第四節では、さらにその個人視点と組織視点の調整統合の活動をとりあげまとめている。具体的には(1)個の自律の個性化支援が組織からの期待や要請に対応することの必要性をとりあげ、これを個人視点対応と組織視点対応の調整支援という視点でまとめている。次に(2)新たなパフオーマンス開発としてのMBO-Sを組織視点対応支援としてまとめている。さらに(3)セルフ・キャリアドックとその他の援助を組織視点対応支援とし、それをエンプロイメンタビリティという概念を用いて説明している。最後に(4)では、(3)でまとめているセルフ・キャリアドックで記載されている「その他の援助」に関する解説を行っている。セルフ・キャリアドックではその他の援助として6項目の活動をあげているが、それに加えて、その他の援助とは多様な活動が存在し、それがキャリアコンサルタントと人事が協業できる活動という視点を提起している。
第五節では、これからのキャリアコンサルタントのマインド、心得の重要性をまとめている。組織の視点への対応、クライアントー人ひとりのキャリア開発や形成を通した成長実感やキャリア充実の拡大、生涯に渡るキャリアコンサルタント自身の研鑽の実践など、これからの新たなスーパービジョンによってキャリアコンサルタントの研鑽対象領域がカバーされることが重要というまとめを行っている。
1. キャリアコンサルタントの活動・役割の拡大の背景とポイント
キャリアコンサルティングが果たす役割と活動内容は時代とともに変化し拡大している中で、キャリアコンサルタントが学ぶべき内容、実践すべき活動に対応するスーパービジョンも変化しつつある。具体的には、キャリアコンサルティングの基本であるカウンセリング型「面談」中心のスーパービジョンをベースとしながらも、新たな領域の学びと活動を組み込んだスーパービジョンの構築が求められている。

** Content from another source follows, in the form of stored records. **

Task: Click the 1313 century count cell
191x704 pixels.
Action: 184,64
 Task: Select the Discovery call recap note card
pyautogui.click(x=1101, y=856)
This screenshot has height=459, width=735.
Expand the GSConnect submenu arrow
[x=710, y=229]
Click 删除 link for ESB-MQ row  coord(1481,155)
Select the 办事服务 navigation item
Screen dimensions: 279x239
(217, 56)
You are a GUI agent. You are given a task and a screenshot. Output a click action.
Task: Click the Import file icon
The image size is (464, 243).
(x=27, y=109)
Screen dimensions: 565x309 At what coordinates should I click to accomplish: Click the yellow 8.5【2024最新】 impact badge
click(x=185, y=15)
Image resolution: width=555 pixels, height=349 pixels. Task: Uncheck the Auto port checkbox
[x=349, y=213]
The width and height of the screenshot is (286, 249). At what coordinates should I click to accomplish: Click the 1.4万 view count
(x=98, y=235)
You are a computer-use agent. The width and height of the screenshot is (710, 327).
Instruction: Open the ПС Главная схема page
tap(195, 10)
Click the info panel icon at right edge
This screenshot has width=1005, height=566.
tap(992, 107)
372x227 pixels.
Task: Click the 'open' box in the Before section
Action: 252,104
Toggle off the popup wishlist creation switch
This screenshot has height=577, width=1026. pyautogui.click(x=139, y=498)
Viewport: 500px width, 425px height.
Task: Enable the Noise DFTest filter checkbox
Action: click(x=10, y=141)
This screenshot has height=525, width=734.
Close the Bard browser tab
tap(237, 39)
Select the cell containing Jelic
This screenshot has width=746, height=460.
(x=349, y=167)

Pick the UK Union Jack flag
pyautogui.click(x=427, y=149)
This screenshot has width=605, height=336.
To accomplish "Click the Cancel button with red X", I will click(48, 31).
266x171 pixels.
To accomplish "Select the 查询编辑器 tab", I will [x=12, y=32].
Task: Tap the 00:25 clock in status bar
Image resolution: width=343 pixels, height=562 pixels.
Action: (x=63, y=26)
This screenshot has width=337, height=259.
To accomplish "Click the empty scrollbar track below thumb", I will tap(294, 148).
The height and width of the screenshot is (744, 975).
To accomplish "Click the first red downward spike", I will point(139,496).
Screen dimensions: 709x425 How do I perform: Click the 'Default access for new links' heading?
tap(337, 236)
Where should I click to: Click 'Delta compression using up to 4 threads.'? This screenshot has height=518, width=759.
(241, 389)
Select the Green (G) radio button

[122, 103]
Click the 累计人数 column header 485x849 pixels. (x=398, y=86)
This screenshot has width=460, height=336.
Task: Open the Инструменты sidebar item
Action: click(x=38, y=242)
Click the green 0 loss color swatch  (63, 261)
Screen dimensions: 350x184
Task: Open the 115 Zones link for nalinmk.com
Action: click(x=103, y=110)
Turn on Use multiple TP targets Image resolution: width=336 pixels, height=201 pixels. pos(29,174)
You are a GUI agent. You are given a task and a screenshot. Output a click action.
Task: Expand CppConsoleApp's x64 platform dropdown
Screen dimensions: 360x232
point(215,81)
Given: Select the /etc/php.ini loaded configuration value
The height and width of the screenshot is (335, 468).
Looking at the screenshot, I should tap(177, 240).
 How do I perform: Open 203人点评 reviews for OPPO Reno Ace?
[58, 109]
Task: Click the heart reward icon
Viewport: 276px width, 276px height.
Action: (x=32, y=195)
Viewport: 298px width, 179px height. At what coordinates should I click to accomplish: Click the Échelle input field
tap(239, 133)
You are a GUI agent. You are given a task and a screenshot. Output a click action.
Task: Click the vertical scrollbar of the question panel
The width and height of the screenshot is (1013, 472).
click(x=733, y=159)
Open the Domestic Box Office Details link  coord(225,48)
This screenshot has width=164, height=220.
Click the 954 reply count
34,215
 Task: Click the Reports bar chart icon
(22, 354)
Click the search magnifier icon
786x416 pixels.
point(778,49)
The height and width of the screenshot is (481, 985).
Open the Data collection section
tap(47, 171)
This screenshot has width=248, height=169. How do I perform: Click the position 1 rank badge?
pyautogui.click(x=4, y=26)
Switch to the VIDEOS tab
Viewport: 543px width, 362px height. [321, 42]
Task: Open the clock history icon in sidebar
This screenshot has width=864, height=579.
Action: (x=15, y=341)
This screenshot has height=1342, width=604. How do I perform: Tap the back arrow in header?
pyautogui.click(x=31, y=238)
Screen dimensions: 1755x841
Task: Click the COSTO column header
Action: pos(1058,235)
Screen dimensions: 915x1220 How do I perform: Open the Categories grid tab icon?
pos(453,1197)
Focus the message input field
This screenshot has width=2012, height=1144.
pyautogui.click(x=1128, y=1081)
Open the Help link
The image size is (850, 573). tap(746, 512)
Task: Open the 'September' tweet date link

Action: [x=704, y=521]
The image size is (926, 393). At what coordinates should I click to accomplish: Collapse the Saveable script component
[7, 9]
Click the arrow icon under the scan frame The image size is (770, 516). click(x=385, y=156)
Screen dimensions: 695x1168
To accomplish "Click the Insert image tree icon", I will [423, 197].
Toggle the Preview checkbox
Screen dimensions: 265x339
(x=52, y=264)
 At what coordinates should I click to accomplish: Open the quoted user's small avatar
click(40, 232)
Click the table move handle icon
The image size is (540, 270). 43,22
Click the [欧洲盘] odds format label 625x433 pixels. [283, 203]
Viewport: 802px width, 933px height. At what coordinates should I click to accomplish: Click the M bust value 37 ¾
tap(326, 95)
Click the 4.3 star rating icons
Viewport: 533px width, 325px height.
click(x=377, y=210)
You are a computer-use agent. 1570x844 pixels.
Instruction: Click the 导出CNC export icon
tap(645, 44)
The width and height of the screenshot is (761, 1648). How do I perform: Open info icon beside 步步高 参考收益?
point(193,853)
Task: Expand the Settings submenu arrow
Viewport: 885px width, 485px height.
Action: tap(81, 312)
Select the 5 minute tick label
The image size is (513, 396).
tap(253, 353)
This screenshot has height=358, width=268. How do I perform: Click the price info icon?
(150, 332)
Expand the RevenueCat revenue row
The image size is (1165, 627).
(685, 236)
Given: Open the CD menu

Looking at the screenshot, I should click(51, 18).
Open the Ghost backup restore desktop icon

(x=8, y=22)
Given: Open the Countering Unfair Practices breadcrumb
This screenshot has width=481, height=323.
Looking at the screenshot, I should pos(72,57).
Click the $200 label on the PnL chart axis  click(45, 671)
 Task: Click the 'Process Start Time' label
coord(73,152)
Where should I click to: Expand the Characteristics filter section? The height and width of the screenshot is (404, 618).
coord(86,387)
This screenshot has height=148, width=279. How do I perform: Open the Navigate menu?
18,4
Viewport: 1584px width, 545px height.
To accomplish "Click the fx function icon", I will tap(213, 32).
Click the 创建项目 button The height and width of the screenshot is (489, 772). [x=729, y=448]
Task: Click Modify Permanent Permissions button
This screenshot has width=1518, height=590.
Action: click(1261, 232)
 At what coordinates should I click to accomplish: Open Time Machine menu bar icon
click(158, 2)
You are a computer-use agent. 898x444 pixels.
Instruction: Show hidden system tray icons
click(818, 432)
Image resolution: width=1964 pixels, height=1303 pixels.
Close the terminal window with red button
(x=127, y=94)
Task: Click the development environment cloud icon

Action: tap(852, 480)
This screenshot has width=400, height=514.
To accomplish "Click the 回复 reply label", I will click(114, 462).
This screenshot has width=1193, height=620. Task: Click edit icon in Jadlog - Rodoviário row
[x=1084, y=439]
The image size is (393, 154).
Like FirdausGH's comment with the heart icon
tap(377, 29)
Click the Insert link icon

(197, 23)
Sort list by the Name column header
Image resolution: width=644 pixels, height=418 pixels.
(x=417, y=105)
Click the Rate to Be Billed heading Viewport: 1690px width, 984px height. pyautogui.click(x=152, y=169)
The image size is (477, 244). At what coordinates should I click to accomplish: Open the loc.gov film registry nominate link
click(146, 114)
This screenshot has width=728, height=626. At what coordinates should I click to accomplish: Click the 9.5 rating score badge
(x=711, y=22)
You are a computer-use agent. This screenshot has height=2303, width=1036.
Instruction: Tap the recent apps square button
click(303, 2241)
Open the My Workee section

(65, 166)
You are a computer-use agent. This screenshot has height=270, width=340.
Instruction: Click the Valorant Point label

キャリアコンサルタント登録制度等検討会の2017年度の報告書は、キャリアコンサルタントの新たな役割と活動に対応した能力要件の見直しを提起し、2018年度の同検討会の報告書は、能力要件の拡大に対する継続的な学びの促進とそのための新たな組織領域への対応を内包したスーパービジョンを提起している。
(1)第10次(2016年)職業能力開発基本計画:戦略的人材育成と生産性の重要性
キャリアコンサルタントの役割り拡大に影響を与えてきた背景には職業能力開発基本計画がある。この職業能力開発基本計画は5年ごとに公表され、報告年以降の5年間の能力開発・人材育成・能力開発支援の方向性を明示している。そもそもキャリア支援の重要性が社会的に認知され、その必要能力の確定や、キャリア支援の手法やキャリアコンサルタントの育成計画が動き始めたのは2002年からであるが、この動きを促したのが2001年の第7次職業能力開発基本計画であった。その後、キャリアコンサルタントの活動では、職業生活と関連をもつライフキャリア領域への支援を行うという活動内容の拡大が、第8次職業能力開発基本計画(2006年)がきっかけとなり、職業生活や生産活動に対する理解の増進が、第9次職業能力開発基本計画(2011年)、そして職場や上司の人間関係への調整・介入、教育研修場面への参加、組織のインフラ作りや運営への活動枠の拡大などの動きは第10次職業能力開発基本計画(2016年)がきっかけとなり、様々な活動の拡大が促されてきた。キャリアコンサルタントの組織領域の能力拡大と、その学びの重要性を提起した2017年度、2018年度の登録キャリアコンサルタント等検討会の報告書は、「戦略的人材育成と生産性の重要性」という副題のついた第10次職業能力開発基本計画がその背景にあるといえる。
(2)キャリアコンサルタント登録制度等検討会2017年度報告書:能力要件の見直しと拡大
2017年度報告書は、多様な能力要件の見直しを提起している。とりわけ、変化する仕事に対応するためのキャリア開発やキャリア形成、職業生涯の長期化、それに伴う組織の中での役割変化といったクライアントや相談場面の長期化を踏まえた、キャリアコンサルティングの基本スキルの充実を図るための知識及び技能に伴う能力要件の拡大。2017年度に厚生労働省から公表された、キャリアコンサルティングの内容を明示した「セルフ・キャリアドック」 をはじめとした企業におけるキャリア支援に関する知識や技能に伴う能力要件の拡大。変化する経済、技術、組織、 仕事等々に直面する個々人の生涯にわたる主体的な学び直しと、これに伴うキャリア充実に関する支援に対応した能力要件の拡大。雇用の多様化や流動化などの支援に関する知識や技能に対応した能力要件の拡大。そして従来のワークライフバランスに加えて、社会の成熟化に伴う仕事と治療の両立支援や、仕事と子育て、また介護との両立支援に係る能力要件の拡大等の理解と支援といった広範囲にわたる多様な能力が新たに必要となってきていることを提起した。